Se são quatro da madruga, falta pouco pra amanhecer mas três ainda é noite demais pra esperar o busão. Nessa matemática atordoada era também cedo demais pra ver o nascer do Sol mas quem sabe seria a hora ideal pra salpicar o pé na água. Óbvio que na verdade, tantas saideiras evoluíram o poder da fala e a cerveja falava por mim naquele momento.

Eram três da manhã, em Copacabana, no Estado deteriorado do Rio de Janeiro. O cheiro de DEU RUIM tava no ar o ano todo mas esse dia só dava pra ver a minha vontade de sentir o mar de perto. Motivos? A música GARRA de Jorge Vecilo e Ronaldinho Gaúcho ecoava na minha mente a semana toda. Isso era motivo suficiente? Nem a pau, mas eu não ia discutir comigo.

Quando dei por mim, já tava na areia me arrependendo, ciscando feito pombo entre as pegadas de pombos reais e sacolas. Se você não conhece Copacabana e só viu por fotos: continue assim. A melhor parte da praia famosa é o glamour que ela atinge nos nossos corações mas ao vivo é meio nhénhé-Broxei-De-touca. O crédito dou ao mar: forte, sempre de ressaca e imprevisível, do mesmo jeito da minha bebedeira aleatória aquela noite. Me sentei e ouvi versos de Vecilo:

O dragão da ganância em nós deve ser domado…. Só um povo unido e guerreiro desfaz esse mal.

Ao meu lado, um grupo de amigos e familiares cantava músicas evangélicas:

Remove a minha pedra, muda a minha história, ressuscita os meus sonhos"

Poxa… o que somos? Sem nem estar chapada conclui que todas as músicas são iguais e não são pra nós, servem pra acalmar o desejo distante de vibrar como dildo na gaveta cósmica. Pensa bem, se o universo criou um objeto pra facilitar a masturbação, TEM DE SERMOS NÓS, a gente já tem todo o formatinho.

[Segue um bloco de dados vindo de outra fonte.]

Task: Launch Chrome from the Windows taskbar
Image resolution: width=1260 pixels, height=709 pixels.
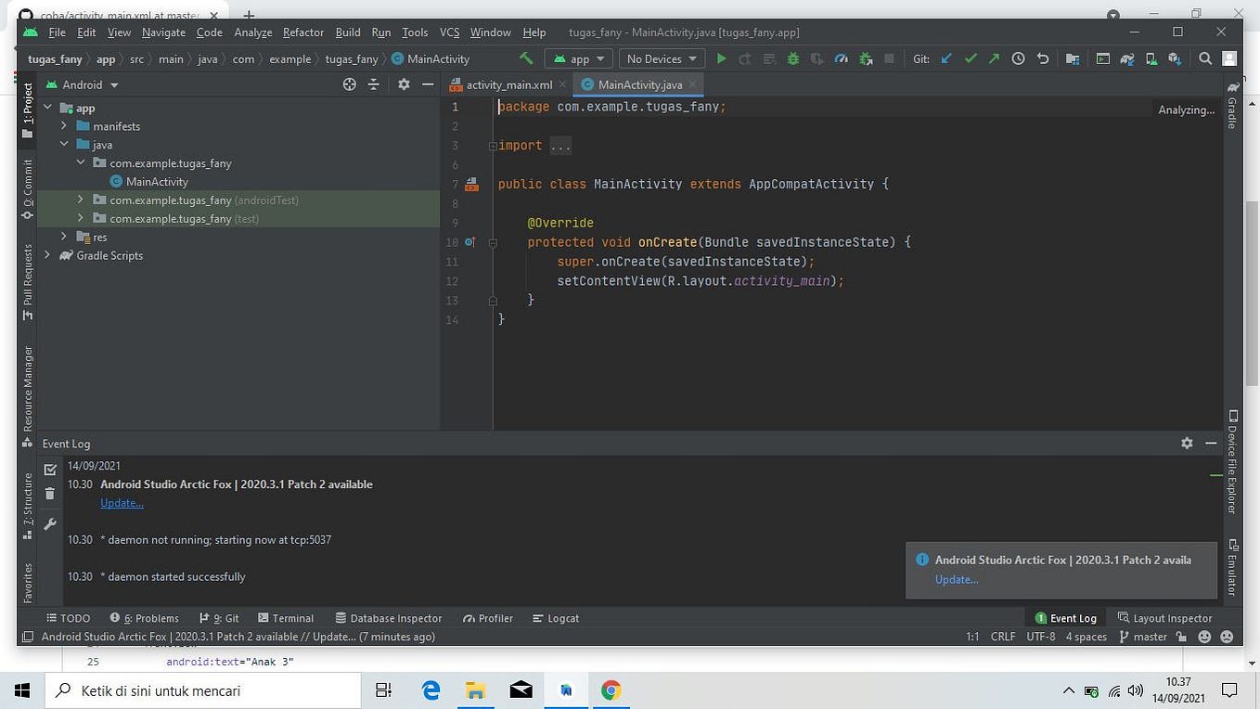Action: pyautogui.click(x=611, y=690)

Com areia de pombo me cutucando fui embora satisfeita pensando na verdadeira função das impressoras 3D: dildos personalizados no shape de quem você ama, contanto que a pessoa autorize três vias consentindo.

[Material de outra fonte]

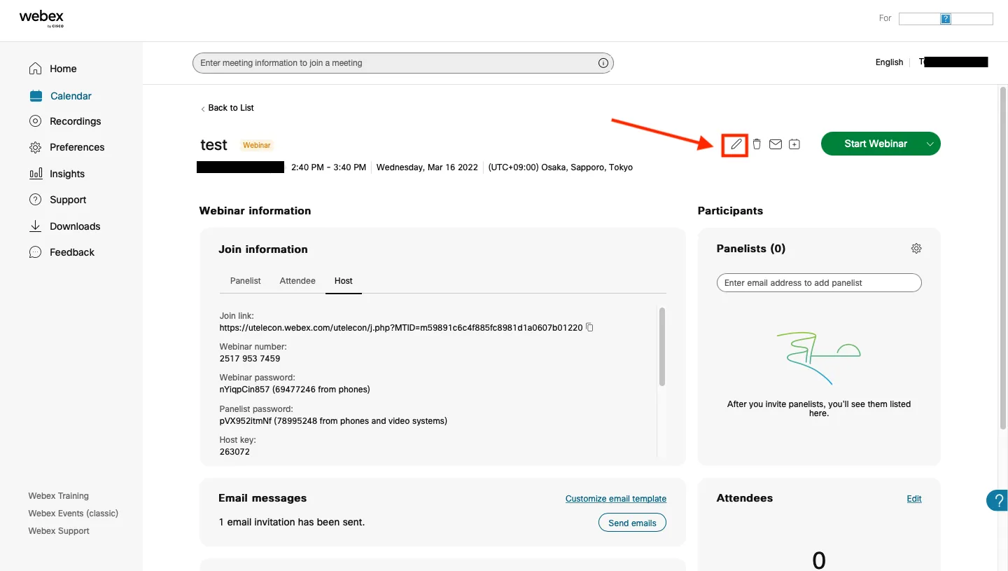
Task: Click the Send emails button
Action: [x=632, y=523]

E seria uma noite como outra qualquer onde saí perambulando pela contramão, até que… perdi a noção da hora…e tinha um cara me olhando do outro lado da rua. Às vezes esqueço que não posso andar na rua sempre que dá na telha, porque o peso da buceta te faz desistir de viver mais do que se gostaria. Senão é o que eventualmente acontece: você, numa rua escura contra um desconhecido te olhando da cabeça aos pés.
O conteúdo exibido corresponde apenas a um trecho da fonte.